Etat d'une infinie bestialité
Prenons donc aujourd’hui le temps de comprendre que ces «victoires» n’ont pas été celles d’une partie de la société syrienne sur une autre. Seul les a rendues possibles le puissant levier extérieur qui a permis de pérenniser artificiellement une répression d’Etat d’une infinie bestialité. Ce levier a été actionné par l’Iran et le monde chiite d’abord, puis de façon plus décisive encore, par la Russie, dans des proportions incomparables avec le soutien, occidental ou arabe, reçu par l’opposition. Importée de Téhéran et de Moscou, la «victoire» ultime de Bachar al-Assad est donc plus que jamais celle d’une minorité artificiellement perfusée de l’étranger – sur une majorité… abandonnée de tous.
En effet, en décembre 2016, ce ne sont point les jihadistes tchétchènes qui ont quitté Alep (ni les Iraniens ou les Russes qui y sont entrés en masse) mais bien, tout autant, ses habitants les plus légitimes. L’objectif que Russes et Iraniens sont en train d’atteindre est la destruction de toute résistance à la pérennité de leur pion syrien autre que l’épouvantail jihadiste. Celui-là, ils l’ont laissé prospérer d’autant plus volontairement qu’ils savaient que la planète occidentale était engluée dans l’électoralisme à court terme de ses politiques. Et que, quitte à confondre les causes (Assad) et les conséquences (Daech) de la violence, elle était prête à différer sine die toute pression à leur égard.
«Triomphe de l'injustice»
La «victoire» qui s’annonce à Idlib est donc bien celle d’une minorité portée par des autoritarismes étrangers sur une majorité abandonnée par les plus arrogants «défenseurs de la démocratie». Cette victoire des armes de l’hiver autoritariste sur les espoirs du printemps démocratique ne peut bien évidemment constituer une sortie de la crise mais seulement sa reconfiguration. Le triomphe de la force ne laisse aucunement entrevoir la «réconciliation au centre» qui serait la condition sine qua non d’une ré-institutionnalisation du pouvoir. Une telle solution aurait exigé que ceux des vaincus qui ont réussi à survivre à la destruction d’Alep, de Raqqa ou de Deraa, pour rejoindre les millions de ces réfugiés qui les ont précédés, aient pu s’y sentir réellement associés. Il n’en a absolument rien été. Redéployé territorialement, le camp immense des exclus conserve en effet les plus légitimes raisons de rester mobilisé. A tous les étages de la société syrienne, la tonalité explicitement confessionnelle de la présence iranienne – militaire mais également économique et entrepreneuriale – augurent mal du dépassement de la fracture sectaire.

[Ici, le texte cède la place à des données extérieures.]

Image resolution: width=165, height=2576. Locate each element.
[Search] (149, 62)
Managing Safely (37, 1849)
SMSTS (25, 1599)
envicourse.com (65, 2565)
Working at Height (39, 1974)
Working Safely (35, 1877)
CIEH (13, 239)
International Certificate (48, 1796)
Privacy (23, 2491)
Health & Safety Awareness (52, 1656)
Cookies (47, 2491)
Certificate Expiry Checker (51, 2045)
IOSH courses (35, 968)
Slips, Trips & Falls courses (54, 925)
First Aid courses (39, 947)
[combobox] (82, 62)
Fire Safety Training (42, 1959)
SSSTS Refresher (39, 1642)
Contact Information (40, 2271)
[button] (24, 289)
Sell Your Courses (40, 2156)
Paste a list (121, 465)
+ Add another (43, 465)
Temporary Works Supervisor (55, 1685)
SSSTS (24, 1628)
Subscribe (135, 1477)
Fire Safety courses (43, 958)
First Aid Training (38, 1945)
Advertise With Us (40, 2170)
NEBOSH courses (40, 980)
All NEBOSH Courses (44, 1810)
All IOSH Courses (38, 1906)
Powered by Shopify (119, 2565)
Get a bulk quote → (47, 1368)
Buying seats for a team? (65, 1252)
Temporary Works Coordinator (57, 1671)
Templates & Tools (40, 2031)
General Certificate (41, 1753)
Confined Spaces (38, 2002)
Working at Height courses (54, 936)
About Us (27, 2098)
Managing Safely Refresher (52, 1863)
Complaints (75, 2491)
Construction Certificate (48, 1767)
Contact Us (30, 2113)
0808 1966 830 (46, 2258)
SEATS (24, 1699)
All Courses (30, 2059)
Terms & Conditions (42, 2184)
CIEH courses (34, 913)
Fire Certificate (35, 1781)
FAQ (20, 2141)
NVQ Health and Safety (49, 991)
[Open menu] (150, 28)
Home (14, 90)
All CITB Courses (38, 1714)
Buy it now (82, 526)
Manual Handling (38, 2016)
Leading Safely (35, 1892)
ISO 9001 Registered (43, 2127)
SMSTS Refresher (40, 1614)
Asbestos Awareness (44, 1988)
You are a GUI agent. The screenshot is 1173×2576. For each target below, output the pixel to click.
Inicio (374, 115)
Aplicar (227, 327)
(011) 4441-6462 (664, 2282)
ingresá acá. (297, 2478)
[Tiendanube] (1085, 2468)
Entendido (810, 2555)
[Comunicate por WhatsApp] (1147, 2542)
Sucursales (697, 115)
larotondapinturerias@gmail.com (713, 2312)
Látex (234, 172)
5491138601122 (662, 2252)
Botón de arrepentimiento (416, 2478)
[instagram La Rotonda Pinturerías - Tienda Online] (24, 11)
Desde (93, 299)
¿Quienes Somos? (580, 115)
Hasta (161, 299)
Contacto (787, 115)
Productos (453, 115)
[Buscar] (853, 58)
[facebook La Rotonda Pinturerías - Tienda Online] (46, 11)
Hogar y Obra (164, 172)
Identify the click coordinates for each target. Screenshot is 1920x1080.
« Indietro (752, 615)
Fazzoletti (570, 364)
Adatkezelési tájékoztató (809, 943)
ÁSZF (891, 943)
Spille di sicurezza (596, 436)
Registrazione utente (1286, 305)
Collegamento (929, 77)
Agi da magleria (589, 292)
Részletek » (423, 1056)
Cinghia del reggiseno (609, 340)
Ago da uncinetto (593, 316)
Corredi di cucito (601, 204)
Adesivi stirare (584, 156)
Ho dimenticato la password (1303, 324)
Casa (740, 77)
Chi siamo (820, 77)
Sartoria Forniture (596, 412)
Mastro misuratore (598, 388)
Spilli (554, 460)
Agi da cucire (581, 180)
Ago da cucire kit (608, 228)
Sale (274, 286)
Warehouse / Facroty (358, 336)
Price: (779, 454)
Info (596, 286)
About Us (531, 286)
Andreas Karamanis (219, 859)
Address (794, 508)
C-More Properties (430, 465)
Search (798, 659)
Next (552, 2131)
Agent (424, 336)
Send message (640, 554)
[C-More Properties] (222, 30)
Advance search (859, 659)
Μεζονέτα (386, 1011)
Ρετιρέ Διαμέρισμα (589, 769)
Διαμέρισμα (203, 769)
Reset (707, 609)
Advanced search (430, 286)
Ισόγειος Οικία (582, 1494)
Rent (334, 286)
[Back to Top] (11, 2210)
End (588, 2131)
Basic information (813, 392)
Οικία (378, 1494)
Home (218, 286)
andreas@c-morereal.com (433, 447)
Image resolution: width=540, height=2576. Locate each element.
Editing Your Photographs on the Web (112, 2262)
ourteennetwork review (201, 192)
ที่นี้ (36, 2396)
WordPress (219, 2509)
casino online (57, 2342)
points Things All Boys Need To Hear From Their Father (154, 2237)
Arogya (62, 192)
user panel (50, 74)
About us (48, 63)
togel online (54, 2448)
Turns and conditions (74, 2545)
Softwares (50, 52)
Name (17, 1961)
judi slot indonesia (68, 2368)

Irrésistiblement, ce «triomphe de l’injustice», qui irradie dans le monde des vaincus, va donc entretenir la dynamique de montée aux extrêmes. Il va achever de discréditer non seulement ces Occidentaux qui ont multiplié les reculades mais également celles des élites syriennes qui, croyant à leurs promesses, leur ont fourni les gages de la «modération» qu’ils réclamaient. Il va donner de facto raison aux plus radicaux, c’est-à-dire aux jihadistes. Malgré la brutalité de leur défaite militaire (à un contre cent, au terme d’une résistance qu’aucune autre composante du paysage politique du Proche-Orient contemporain n’a jamais été capable de produire), ils sont aujourd’hui les seuls opposants à Bachar à pouvoir se prévaloir de ne pas avoir été trahis.
Rêvons que nous n’aurons pas à mesurer demain ce que les politiques du court terme et de l’électoralisme risquent de coûter bientôt à leurs auteurs. Et à leurs concitoyens.
Par François Burgat, chercheur à l'Institut de recherches et d'études sur le monde arabe et musulman (Iremam) à Aix-en-Provence.